General Norman Schwarzkopf, who led US forces to victory in the 1991 Persian Gulf War, died on Thursday. He was 78.
Schwarzkopf, who retired shortly after the first Gulf war, died in Tampa, Florida, from complications from pneumonia, the Associated Press reported, citing his sister, Ruth Barenbaum.
Schwarzkopf was a “brilliant strategist and inspiring leader,” US Secretary of Defense Leon Panetta said yesterday. He earned the sobriquet “Stormin’ Norman” for marshaling 700,000 coalition troops that liberated Kuwait from Iraqi occupation in a ground war lasting just 100 hours.
Photo: Reuters
“With the passing of General Norman Schwarzkopf, we’ve lost an American original,” US President Barack Obama said in a statement. “From his decorated service in Vietnam to the historic liberation of Kuwait and his leadership of United States Central Command, General Schwarzkopf stood tall for the country and army he loved.”
Born in 1934, Schwarzkopf was raised in Lawrenceville, New Jersey, where his father was a state police superintendent, according to the Post, a military newspaper.
He graduated from the US Military Academy at West Point in 1956, earned three Silver Stars for valor during two tours in Vietnam and led the US invasion of Grenada in 1983. In 1988, Schwarzkopf was promoted to general and appointed commander-in-chief of the US Central Command.

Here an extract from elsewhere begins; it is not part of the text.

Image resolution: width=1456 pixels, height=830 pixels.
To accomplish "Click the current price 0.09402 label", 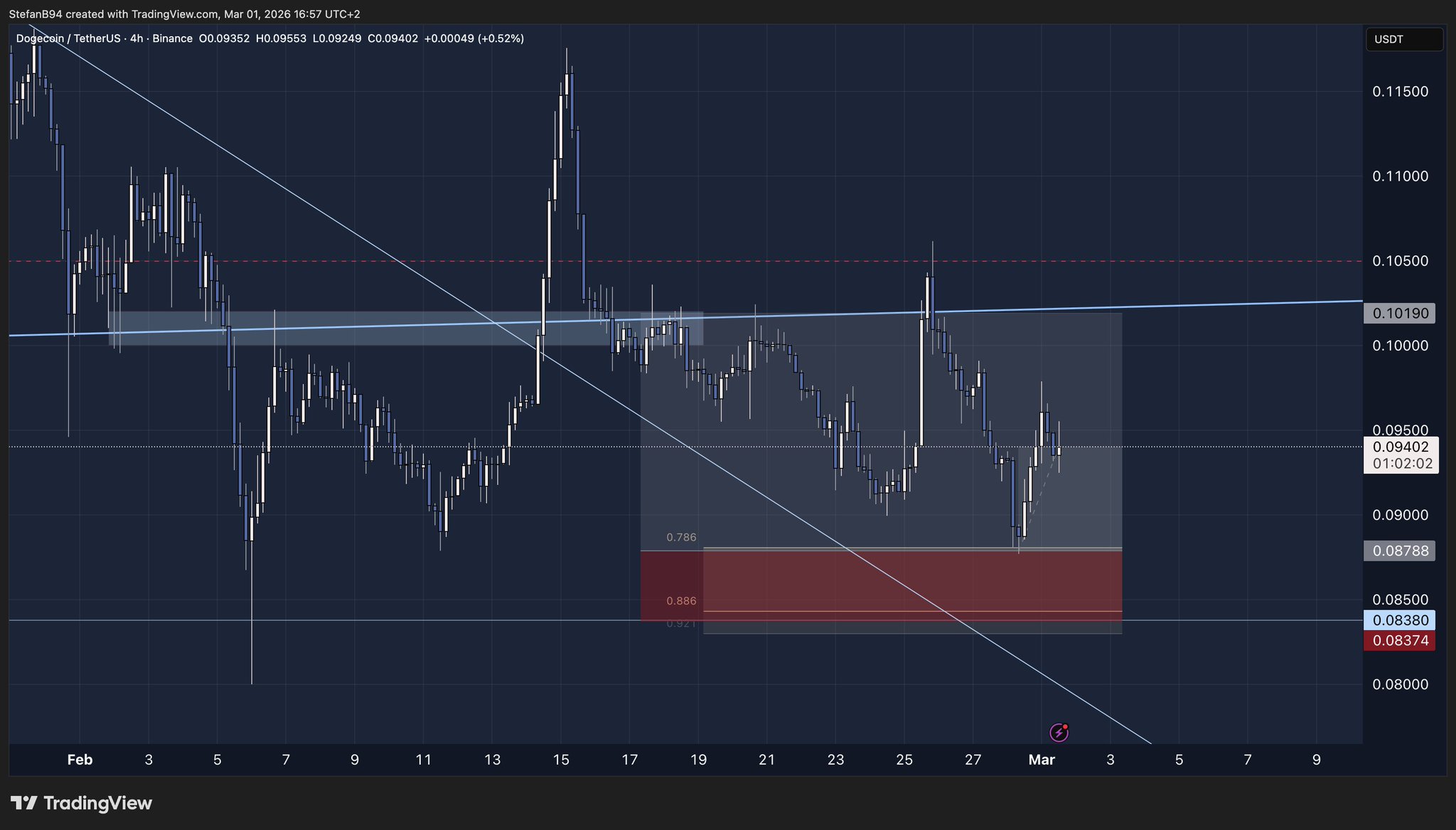I will click(x=1401, y=447).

Schwarzkopf became a household name when he was tasked with preparing a response to Iraq’s 1990 invasion of Kuwait and a plan to protect Saudi Arabia from attack. The UN-authorized operations became known as Desert Shield and Desert Storm.
Then-Iraqi president Saddam Hussein ignored a deadline to pull out from Kuwait, triggering a six-week-long aerial bombardment of Iraqi positions by coalition forces. Schwarzkopf then commenced a ground campaign aimed at trapping and eliminating Iraq’s Republican Guard, a strategy dubbed the “left hook” because of the resemblance to a boxer’s roundhouse punch.
“We need to destroy — not attack, not damage, not surround — I want you to destroy the Republican Guard,” Schwarzkopf told commanders, according to his autobiography, It Doesn’t Take a Hero, published in 1992. The strategy was credited for the rapid routing of Iraqi forces with minimal coalition casualties.
Schwarzkopf retired in 1991 and served on corporate boards and promoted cancer awareness.